The county subdivision regulations that were adopted two years ago does not allow clustering, which county officials define as more than four units per acre. Some developers, however, believe clustering a development is beneficial in allowing more green space and is more aesthetically pleasing if fewer trees are removed and better for the environment.

During Monday night’s monthly county planning commission meeting, Wellington Place — a 68-unit development on 17 acres off Anchorage Road — was presented for preliminary and commercial site plan approval by Precision Engineering.

Engineer Paul Koshenina told commissioners there would be a good mixture of single-family detached units, as well as duplexes and four-plexes, with walking trails and a nature area.

“We’ve worked hard on this project to get a good mixture of units,” Koshenina said.

Koshenina was quickly asked if the development met the density requirement of four units per acre.

He said the definition of clustering was “subjective” and was not even mentioned within the regulations, while commissioners Ray Garrett — who favors the idea of clustering — and TJ Ray both explained that the regulations clearly define that a development cannot have more than four units per acre.

In the subdivision regulations, under Article II, Section 1, B1 it states that “The development will be allowed to develop up to Four (4) units per Contiguous, non-averaged, acre with a maximum number of Bedrooms per unit of Four (4).”

During the ongoing discussions of the comprehensive plan update, the idea of clustering residential developments to make the most practical use of land has been brought up and many believe it may be included if zoning regulations are adopted.

Koshenina explained that the developers were attempting to distribute their infrastructure across the site.

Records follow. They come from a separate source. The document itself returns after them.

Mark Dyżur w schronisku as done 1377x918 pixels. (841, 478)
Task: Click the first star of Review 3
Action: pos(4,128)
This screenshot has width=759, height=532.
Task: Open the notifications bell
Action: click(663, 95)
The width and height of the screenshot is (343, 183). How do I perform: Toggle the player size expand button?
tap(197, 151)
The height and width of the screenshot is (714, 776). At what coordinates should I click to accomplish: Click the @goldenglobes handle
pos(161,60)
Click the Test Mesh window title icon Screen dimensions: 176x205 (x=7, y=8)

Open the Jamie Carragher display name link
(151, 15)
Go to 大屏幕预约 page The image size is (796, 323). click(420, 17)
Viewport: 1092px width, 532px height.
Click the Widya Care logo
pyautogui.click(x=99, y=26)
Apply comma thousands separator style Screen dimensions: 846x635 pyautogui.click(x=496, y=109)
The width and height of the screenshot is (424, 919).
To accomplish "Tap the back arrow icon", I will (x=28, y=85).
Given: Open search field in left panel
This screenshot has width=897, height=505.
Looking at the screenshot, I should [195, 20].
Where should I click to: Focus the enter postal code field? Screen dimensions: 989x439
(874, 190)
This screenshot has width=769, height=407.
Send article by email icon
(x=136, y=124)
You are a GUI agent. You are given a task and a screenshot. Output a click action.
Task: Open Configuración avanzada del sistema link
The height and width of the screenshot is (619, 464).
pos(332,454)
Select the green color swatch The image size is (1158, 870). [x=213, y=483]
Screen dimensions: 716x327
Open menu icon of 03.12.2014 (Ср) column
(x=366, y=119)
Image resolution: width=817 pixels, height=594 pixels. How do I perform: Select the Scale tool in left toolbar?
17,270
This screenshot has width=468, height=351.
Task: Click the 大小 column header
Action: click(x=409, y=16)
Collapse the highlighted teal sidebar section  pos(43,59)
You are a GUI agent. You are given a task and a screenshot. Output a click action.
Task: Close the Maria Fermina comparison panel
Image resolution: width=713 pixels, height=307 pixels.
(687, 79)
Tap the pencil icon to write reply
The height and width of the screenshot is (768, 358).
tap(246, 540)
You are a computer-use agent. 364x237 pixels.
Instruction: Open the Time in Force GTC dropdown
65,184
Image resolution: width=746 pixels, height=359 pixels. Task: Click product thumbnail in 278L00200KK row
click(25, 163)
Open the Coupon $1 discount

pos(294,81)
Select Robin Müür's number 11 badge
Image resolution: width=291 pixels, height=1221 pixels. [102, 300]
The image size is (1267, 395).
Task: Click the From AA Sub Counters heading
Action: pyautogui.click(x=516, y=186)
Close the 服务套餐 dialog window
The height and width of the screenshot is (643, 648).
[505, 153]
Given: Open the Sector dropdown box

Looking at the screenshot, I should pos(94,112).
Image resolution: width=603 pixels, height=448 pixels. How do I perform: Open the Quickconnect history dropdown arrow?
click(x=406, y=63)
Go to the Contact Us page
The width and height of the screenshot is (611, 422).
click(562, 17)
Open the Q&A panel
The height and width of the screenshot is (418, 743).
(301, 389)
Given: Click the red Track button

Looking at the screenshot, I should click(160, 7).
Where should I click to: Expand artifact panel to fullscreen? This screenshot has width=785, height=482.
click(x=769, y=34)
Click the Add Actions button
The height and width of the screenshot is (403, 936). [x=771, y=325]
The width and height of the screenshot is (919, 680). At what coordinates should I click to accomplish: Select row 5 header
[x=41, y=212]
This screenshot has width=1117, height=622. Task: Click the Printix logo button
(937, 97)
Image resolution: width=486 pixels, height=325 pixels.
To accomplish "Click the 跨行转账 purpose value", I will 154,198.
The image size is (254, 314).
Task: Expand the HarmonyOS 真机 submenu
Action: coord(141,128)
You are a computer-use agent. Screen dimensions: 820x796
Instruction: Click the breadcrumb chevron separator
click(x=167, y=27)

“Our position is that we are under the four units per acre regulation and not really clustering the site, but redistributing across the site,” Koshenina said.

Ray said that if you took the average of the 17 acres the development is under the four units per acre regulation, “but if you measure the occupied area, you’re clustering.”

“In my eyes, from an engineering perspective, this is not clustering,” Koshenina said. “If we had all these units on half this property or a third of this property, I could see the argument for calling this clustering.”

During last month’s planning commission meeting, another developer tried to make the same argument as Koshenina and was denied. Developer J.W. McCurdy asked for a variance to cluster 20 duplex units on less than four acres near Tuscan Hills subdivision so that trees on the site would not have to be removed. The development was originally approved for 36 units on 8.6 acres.

The development has been tabled at the request of engineer Jeff Williams with Williams Engineering.

Ray told Koshenina the same thing he told Williams last month in that he was not about “bend the rules” on the four units per acre regulation.

Ray suggested the development have fewer units overall.

“I’m not an economic genius, but it seems to me that if you build fewer units it won’t be as crowded,” Ray said.

That is not an option for developer Will Ashley.

“That would be unfair,” Ashley said when asked if he would consider fewer units. “This is one of my biggest assets and it would really mess me up.”

Ashley was given the option of having the development tabled or voted upon by the commission.

“Approve it or deny it and if you deny it, we’ll take further steps,” Ashley said.

The commission voted to deny the development.